■ Directive
Reproduce the material word for word, from the line containing "You are a GUI" through the end of the material. Leave the pictures out of your answer.
• • • •
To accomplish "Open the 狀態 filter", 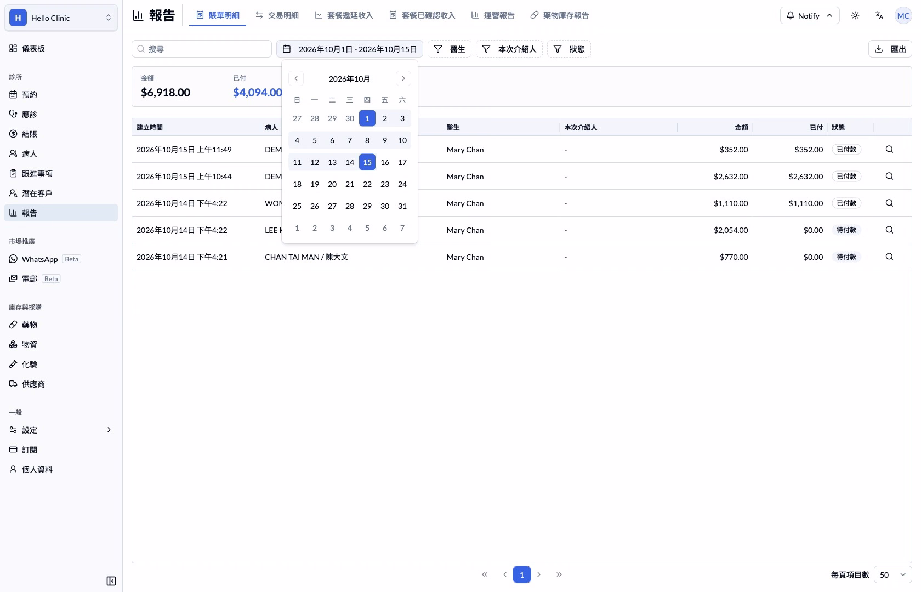I will [568, 49].
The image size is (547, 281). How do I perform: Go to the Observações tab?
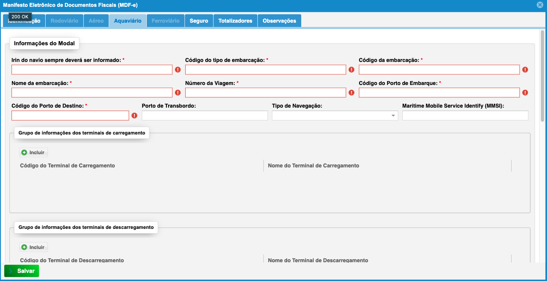tap(279, 21)
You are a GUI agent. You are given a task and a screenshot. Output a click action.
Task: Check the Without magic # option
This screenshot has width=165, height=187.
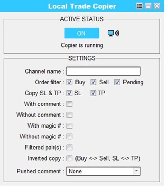pos(69,137)
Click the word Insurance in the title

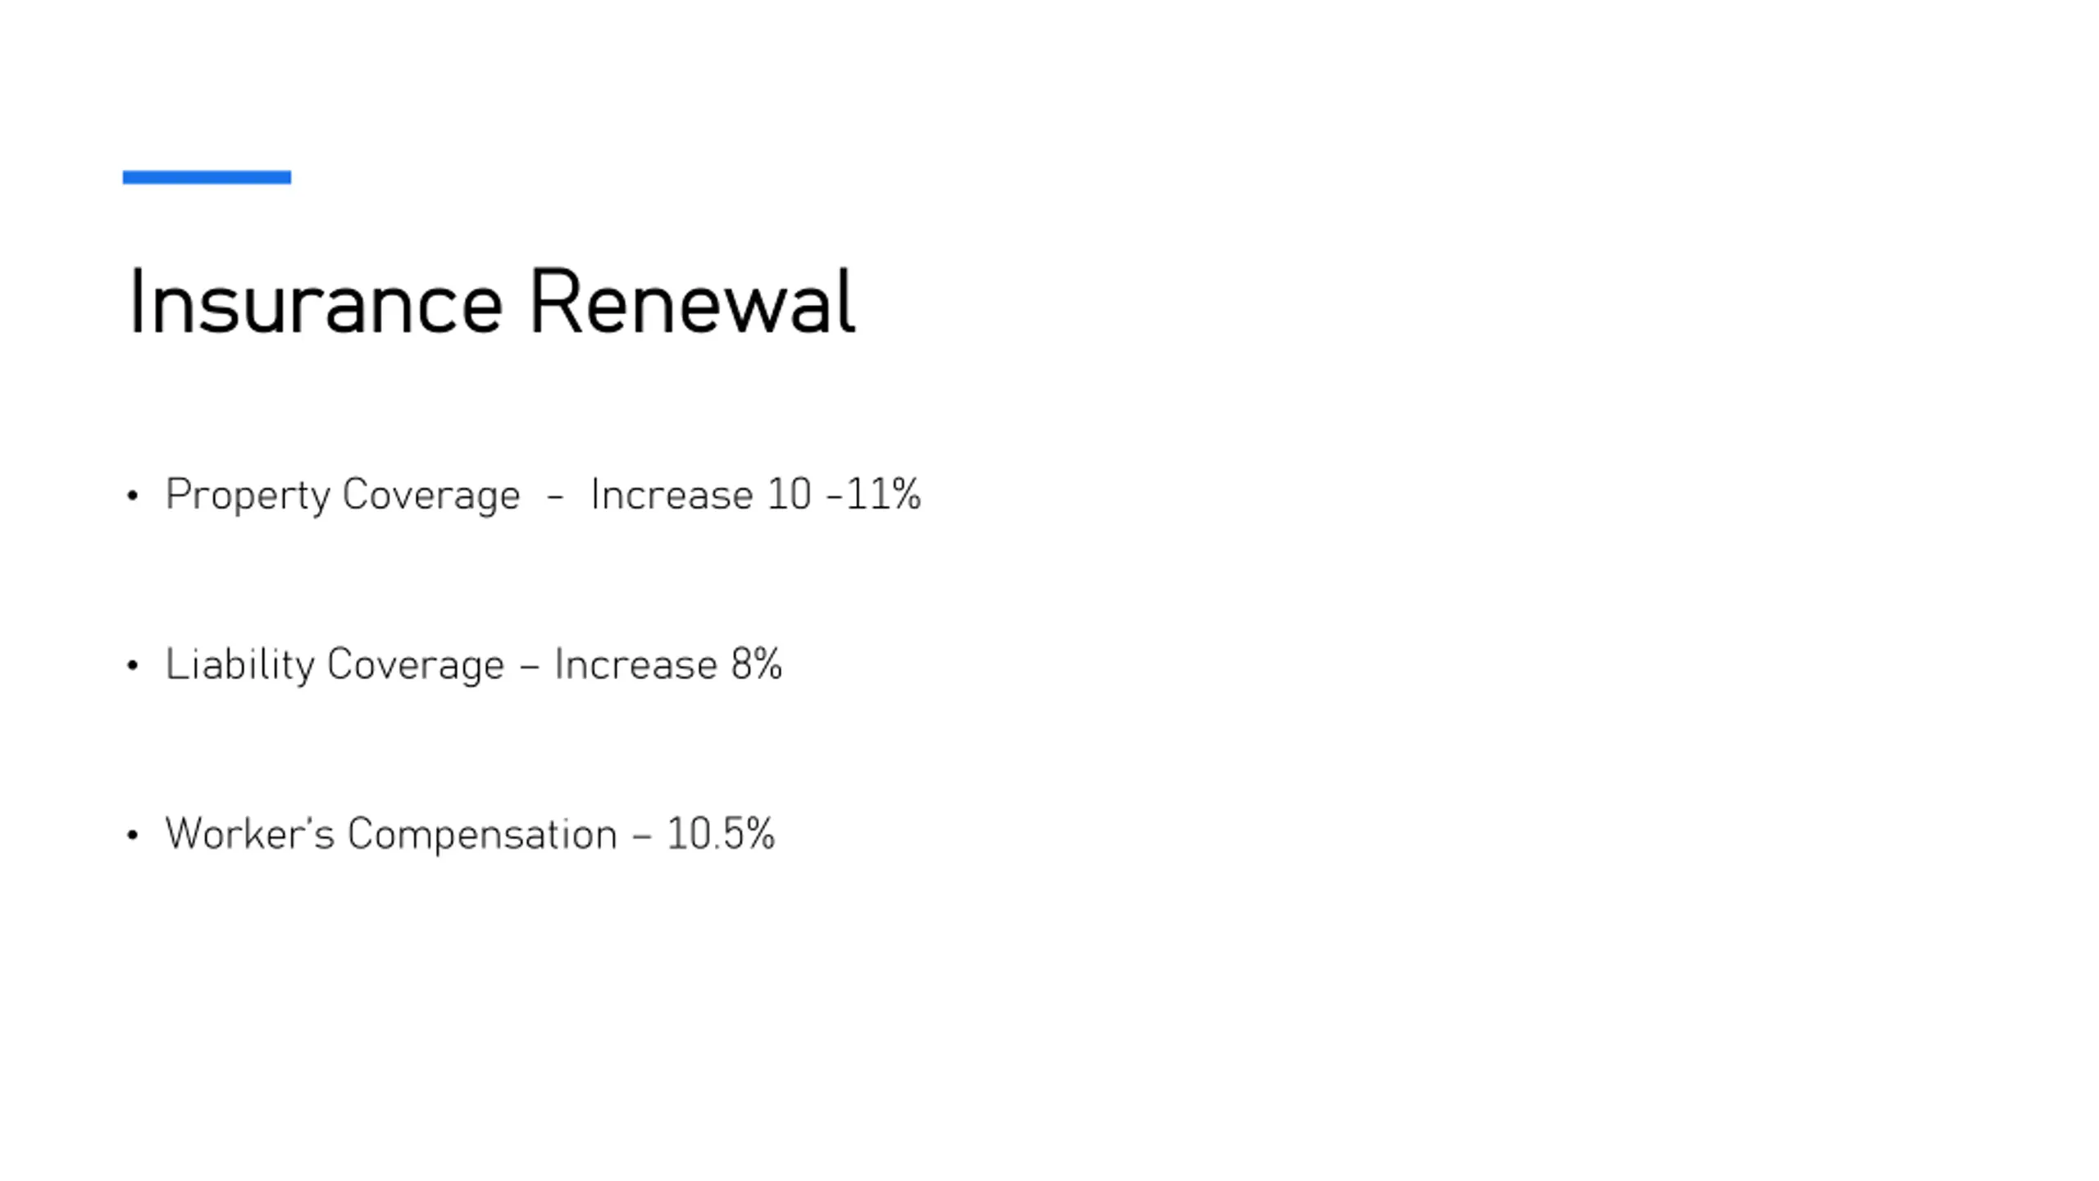316,302
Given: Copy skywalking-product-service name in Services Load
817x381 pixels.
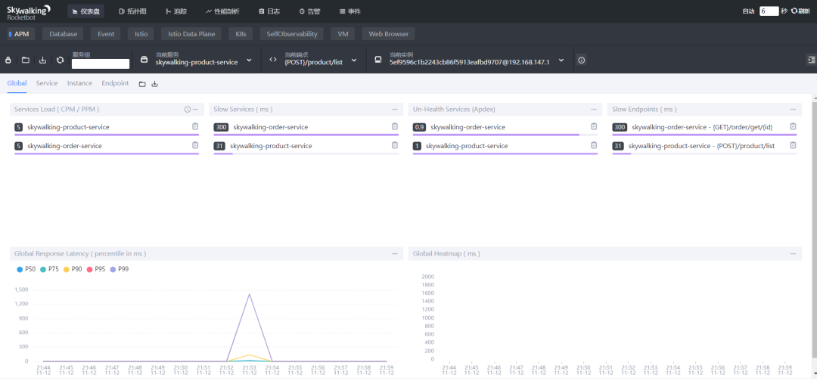Looking at the screenshot, I should 195,126.
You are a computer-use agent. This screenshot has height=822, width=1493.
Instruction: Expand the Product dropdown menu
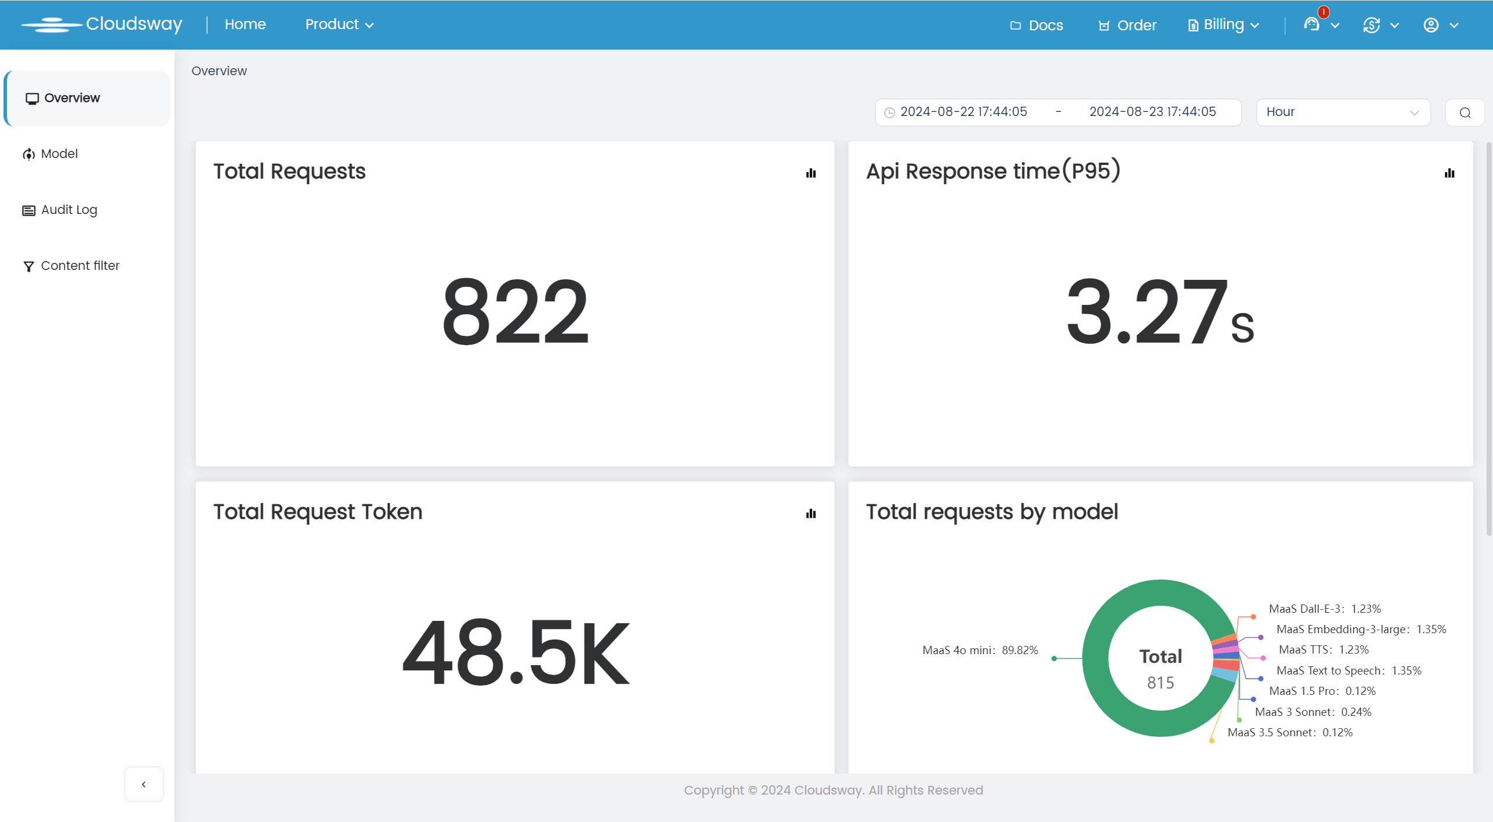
• • • •
■ Result
You are a GUI agent. You are given a task and a screenshot. Output a click action.
Task: Check the Without magic # option
This screenshot has width=165, height=187.
pos(69,137)
Click the word Insurance in the title

316,302
Given: Copy skywalking-product-service name in Services Load
817x381 pixels.
Looking at the screenshot, I should 195,126.
You are a computer-use agent. This screenshot has height=822, width=1493.
Instruction: Expand the Product dropdown menu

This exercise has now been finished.